No longer 'faster than permitted by our galaxy'...

(Nanowerk News) Physicists have resolved a long-lasting discrepancy between the measured velocities of interstellar oxygen atoms and other elements in our galaxy: a difference of 380 km/s, which astrophysical measurements of X-ray absorption by oxygen atoms gave, had given astrophysicists a headache. At such speeds, a substantial fraction of this important element could in principle move away from the galactic disk, since the escape speed from the Milky Way at the solar system is 580 km/s.
There was suspicion of a problem with the measurements or calibrations, but they simply did not know the reason.
A collaboration between the groups of Maurice Leutenegger, José Crespo and Sven Bernitt from NASA Goddard Space Flight Center, MPIK, Helmholtz Institute Jena, and others went to Berlin with a miniaturized electron beam ion trap (EBIT) from MPIK to the BESSY II synchrotron source, with the goal of precisely measuring this X-ray absorption of atomic oxygen in the laboratory (Physical Review Letters, "High-Precision Determination of Oxygen Kα Transition Energy Excludes Incongruent Motion of Interstellar Oxygen").
The device, PolarX-EBIT, can prepare ions in highly charged states, such as for example N6+ or O6+ with only one or two electrons such as hydrogen or helium. Highly charged ions have spectral lines with a pattern similar to that of atoms with the same number of bound electrons, but energetically transferred to the X-ray range.
It was a matter of using the very precisely theoretically known X-ray lines of these hydrogen-like and helium-like ions as standards for the energy calibration of the synchrotron radiation. This new method therefore surpasses the accuracy of all calibration methods used to date.
Simultaneous measurements of fluorescence spectra of highly charged ions trapped in a compact electron beam ion trap and absorption spectra of molecular gases in a separated gas cell downstream
Simultaneous measurements of fluorescence spectra of highly charged ions trapped in a compact electron beam ion trap and absorption spectra of molecular gases in a separated gas cell downstream. Monochromatic synchrotron radiation, which is slowly scanned in energy, passes through both the ion trap and the gas cell. (click on image to enlarge)
A gas absorption cell from NASA's inventory connected to the PolarX-EBIT allowed the MPIK doctoral student Steffen Kühn and his team colleagues to measure the previously used X-ray absorption lines for gases such as molecular oxygen and nitrogen, or atomic neon, simultaneously with the calibration lines. With this type of measurement setup and the high accuracy of the theoretically calculated energies for the ions stored in the PolarX-EBIT, many systematic uncertainties of earlier methods could be excluded.

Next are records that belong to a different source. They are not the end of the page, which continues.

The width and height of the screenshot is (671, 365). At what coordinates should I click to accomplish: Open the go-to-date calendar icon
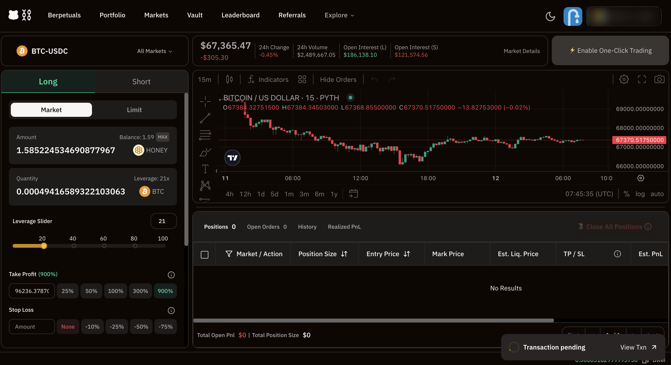353,194
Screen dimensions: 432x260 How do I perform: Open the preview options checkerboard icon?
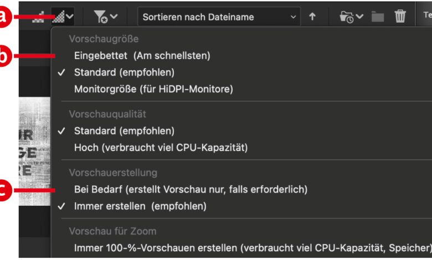click(58, 17)
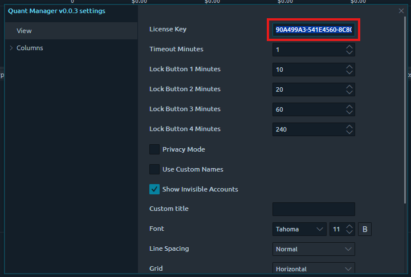Click the License Key input field
This screenshot has width=411, height=277.
click(313, 30)
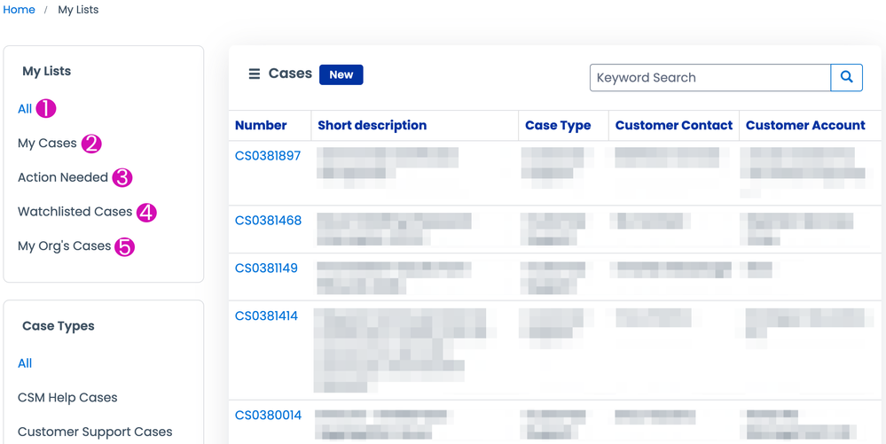
Task: Filter by Customer Support Cases
Action: click(x=95, y=432)
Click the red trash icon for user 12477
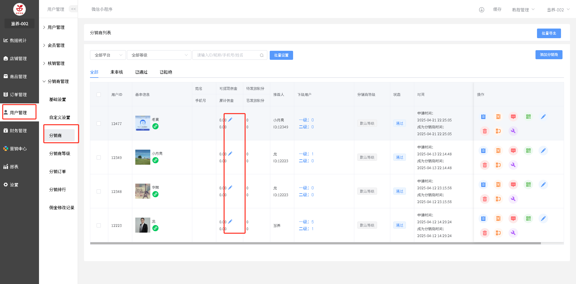576x284 pixels. click(485, 131)
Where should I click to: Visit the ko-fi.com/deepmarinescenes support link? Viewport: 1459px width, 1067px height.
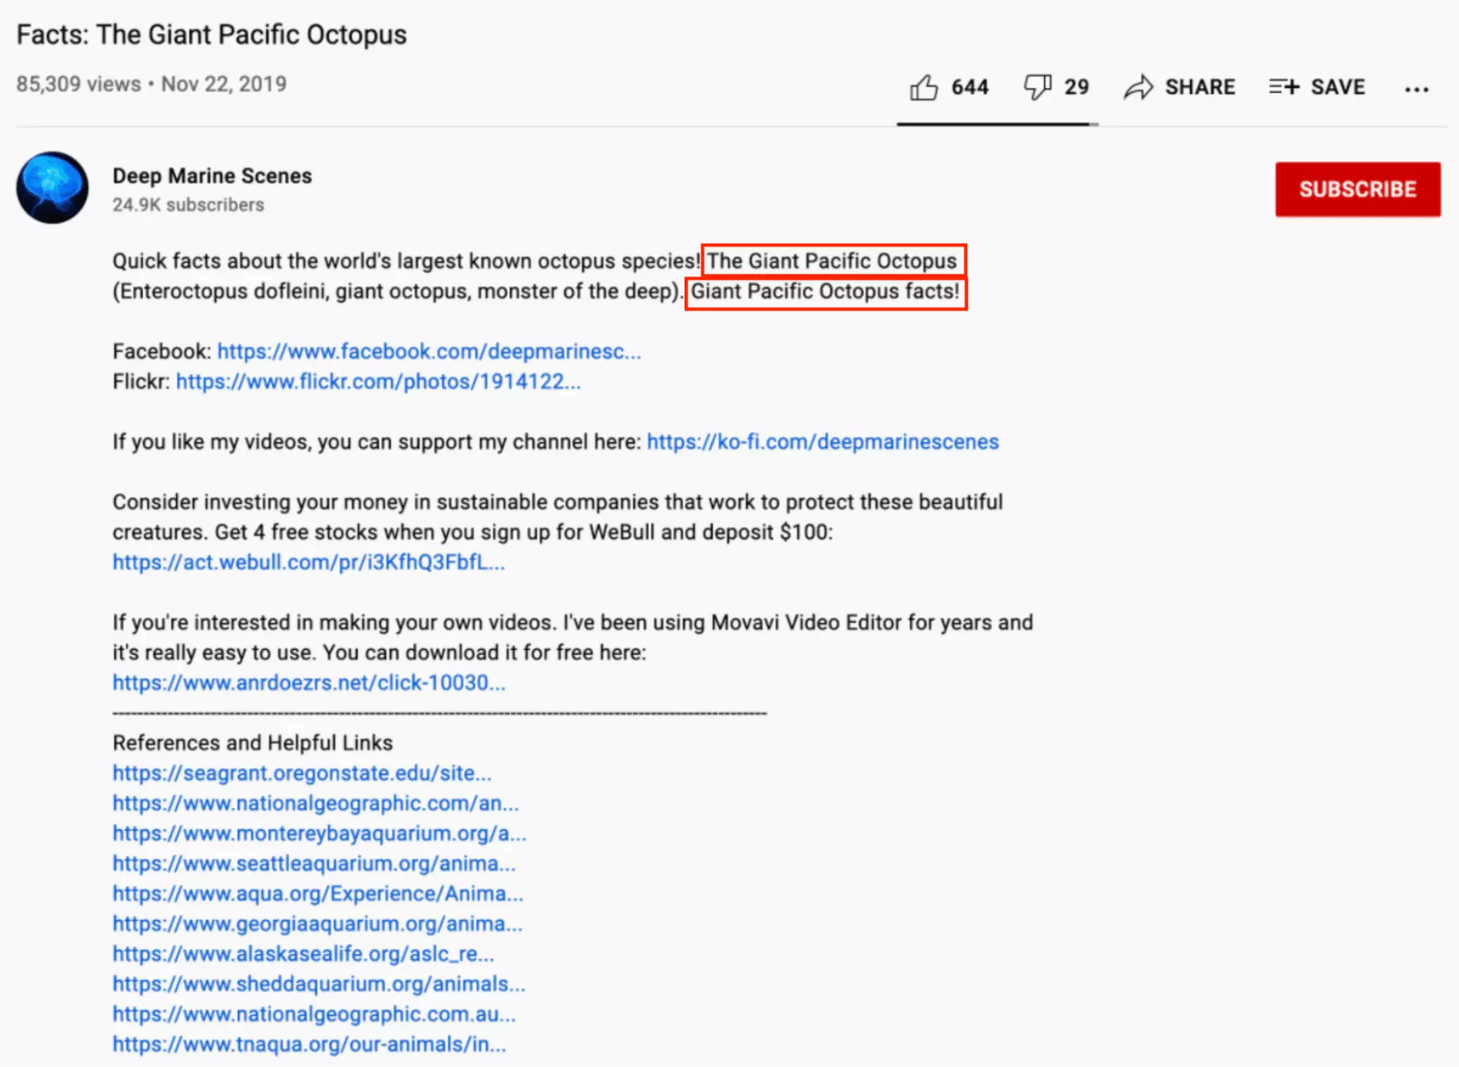pos(823,442)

The data analysis showed that the energy values of the absorption lines of molecular oxygen used very frequently in the worldwide synchrotron community for calibration were off by 0.45 eV at 540 eV, i.e., almost by one part in thousand. The new value implies a “deceleration” of atomic oxygen in the interstellar space of our galaxy by 250 km/s, whereby this element falls back into the “permissible” and typical range of about +/- 100 km/s.
With the demonstrated method, the uncertainties can be reduced even further. The new “standards” are so precise that other previously unknown problems of monochromators calibrations became obvious. It is also interesting to note that space-borne X-ray telescopes already use such lines of highly charged ions from cosmic sources as energy references.
Now, the present experiment has eliminated the previously grossest incongruence of interstellar oxygen. In the future, it will offer more urgently needed exact X-ray energy references not only for astrophysics, but also for research at synchrotrons, in order to meet the ever-increasing calibration demands of many applications.